# Excerpt provided
- - - - - - -
The National Wrestling Hall of Fame's Medal of Courage is "presented to a wrestler or former wrestler who has overcome what appear to be insurmountable challenges."
So is it really any wonder that wrestling coach has earned the honor?
Powell earned accolades as a young wrestler, long before winning an IHSA state wrestling title for OPRF in 1994 and later getting named as an All-American at Indiana University.
He's been at the helm of OPRF's wrestling team since the 2004-2005 season, garnering praise from students and parents alike. This year, he mentored Oak Park's Ellis Coleman during the 20-year-old's quest for gold at the London Olympics. Here's Sun-Times Media:
In nine years, [Powell's] teams have amassed a dual record of 155 wins and 39 losses. Along with coaching feeder teams to five national dual championships, he has also coached scores of national champions and place-winners. This year USA Wrestling named Mike its Cadet Development Coach of the Year.
- - - - - - -
# Apply what you read
A – List every organization named in the article about the OPRF wrestling coach.
B – Using the article about the OPRF wrestling coach, determine whether each statement agrees with it: (i) Powell has led OPRF's wrestling team since the 2004-2005 season. (ii) Powell's teams have a dual record of 155 wins and 49 losses. (iii) Ellis Coleman was 20 years old during his Olympic run.
C – Write the next part of the article about the OPRF wrestling coach, picking up after its final sentence.
The entries that come next are separate material and are unrelated to the article above.
- - - - - - -
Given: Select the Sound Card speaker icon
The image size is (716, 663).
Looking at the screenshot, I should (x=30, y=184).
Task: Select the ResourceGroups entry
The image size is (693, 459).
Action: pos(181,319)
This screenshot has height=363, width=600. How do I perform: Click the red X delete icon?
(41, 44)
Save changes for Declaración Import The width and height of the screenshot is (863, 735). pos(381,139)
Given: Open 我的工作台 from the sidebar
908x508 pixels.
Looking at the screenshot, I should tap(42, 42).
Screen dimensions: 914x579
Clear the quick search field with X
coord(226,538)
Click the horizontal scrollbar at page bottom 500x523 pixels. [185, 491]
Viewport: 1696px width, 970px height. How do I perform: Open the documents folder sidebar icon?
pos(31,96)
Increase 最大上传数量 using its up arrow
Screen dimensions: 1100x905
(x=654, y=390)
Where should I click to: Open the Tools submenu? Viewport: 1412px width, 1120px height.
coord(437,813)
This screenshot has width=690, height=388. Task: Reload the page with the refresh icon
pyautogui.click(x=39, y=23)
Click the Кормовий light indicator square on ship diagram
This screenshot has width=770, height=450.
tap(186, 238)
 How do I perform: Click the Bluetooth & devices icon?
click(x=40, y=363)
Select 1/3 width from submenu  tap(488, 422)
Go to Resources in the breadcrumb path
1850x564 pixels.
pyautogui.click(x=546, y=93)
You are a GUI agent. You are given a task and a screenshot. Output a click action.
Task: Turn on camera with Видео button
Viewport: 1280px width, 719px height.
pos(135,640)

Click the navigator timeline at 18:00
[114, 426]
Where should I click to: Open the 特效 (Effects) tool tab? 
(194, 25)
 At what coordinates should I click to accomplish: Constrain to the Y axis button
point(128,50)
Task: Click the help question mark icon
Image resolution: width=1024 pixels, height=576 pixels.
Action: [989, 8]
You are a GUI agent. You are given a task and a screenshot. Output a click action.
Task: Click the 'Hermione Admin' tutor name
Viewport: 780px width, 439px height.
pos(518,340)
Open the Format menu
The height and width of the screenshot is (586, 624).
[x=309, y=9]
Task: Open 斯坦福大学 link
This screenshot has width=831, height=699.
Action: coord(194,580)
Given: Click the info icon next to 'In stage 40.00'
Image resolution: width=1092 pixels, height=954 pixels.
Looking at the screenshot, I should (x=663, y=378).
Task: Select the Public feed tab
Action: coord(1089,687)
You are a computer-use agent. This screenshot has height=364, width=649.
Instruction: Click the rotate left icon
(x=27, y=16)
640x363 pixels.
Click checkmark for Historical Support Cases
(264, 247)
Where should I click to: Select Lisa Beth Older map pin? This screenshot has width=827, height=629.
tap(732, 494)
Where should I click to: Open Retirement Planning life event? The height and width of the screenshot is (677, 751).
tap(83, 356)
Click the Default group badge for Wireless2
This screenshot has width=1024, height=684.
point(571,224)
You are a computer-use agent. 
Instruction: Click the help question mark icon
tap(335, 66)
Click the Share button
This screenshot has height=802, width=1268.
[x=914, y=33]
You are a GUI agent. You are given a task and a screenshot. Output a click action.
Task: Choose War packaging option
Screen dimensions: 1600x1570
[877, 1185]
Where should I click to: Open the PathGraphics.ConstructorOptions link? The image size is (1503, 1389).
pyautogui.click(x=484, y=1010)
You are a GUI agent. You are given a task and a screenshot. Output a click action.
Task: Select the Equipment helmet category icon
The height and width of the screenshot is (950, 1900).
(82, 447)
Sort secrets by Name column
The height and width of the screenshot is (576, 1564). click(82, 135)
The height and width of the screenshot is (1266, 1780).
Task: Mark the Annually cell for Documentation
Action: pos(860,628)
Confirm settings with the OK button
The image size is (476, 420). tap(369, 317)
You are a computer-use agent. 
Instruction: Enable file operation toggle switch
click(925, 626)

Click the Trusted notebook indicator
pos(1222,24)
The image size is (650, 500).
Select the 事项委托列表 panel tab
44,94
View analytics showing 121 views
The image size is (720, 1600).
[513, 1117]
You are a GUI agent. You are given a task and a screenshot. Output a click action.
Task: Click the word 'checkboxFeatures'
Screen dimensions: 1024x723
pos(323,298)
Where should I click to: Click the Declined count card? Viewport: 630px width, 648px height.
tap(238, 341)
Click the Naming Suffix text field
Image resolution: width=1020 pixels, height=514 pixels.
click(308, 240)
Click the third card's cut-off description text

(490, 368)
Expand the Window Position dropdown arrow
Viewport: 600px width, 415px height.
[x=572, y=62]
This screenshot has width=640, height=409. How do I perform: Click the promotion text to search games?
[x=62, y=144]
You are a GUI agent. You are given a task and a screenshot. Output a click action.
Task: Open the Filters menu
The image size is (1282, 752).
- - - - - - -
# Answers to the problems
A – National Wrestling Hall of Fame, IHSA, OPRF, Indiana University, Sun-Times Media, USA Wrestling

B –
(i) Yes: "He's been at the helm of OPRF's wrestling team since the 2004-2005 season"
(ii) No: "a dual record of 155 wins and 39 losses"
(iii) Yes: "the 20-year-old's quest for gold at the London Olympics"

C –
That's a long list of achievements already, and to anyone who's wrestled at any level, you know the dedication it takes to succeed like Powell has.
But it's been the coach's bout polymyositis that's perhaps been the coach's biggest challenge. It's rare disease that's racked his immune system and wrecked his body. His struggles with the illness were outlined in a February 2012 Sports Illustrated story and later on WTTW's Chicago Tonight and WGN News.
Now, Powell gets the nod as one of the most recent inductees into the National Wrestling Hall of Fame's Illinois Chapter. The induction ceremony is set for Oct. 21 at the Hilton in Bloomington, Ill.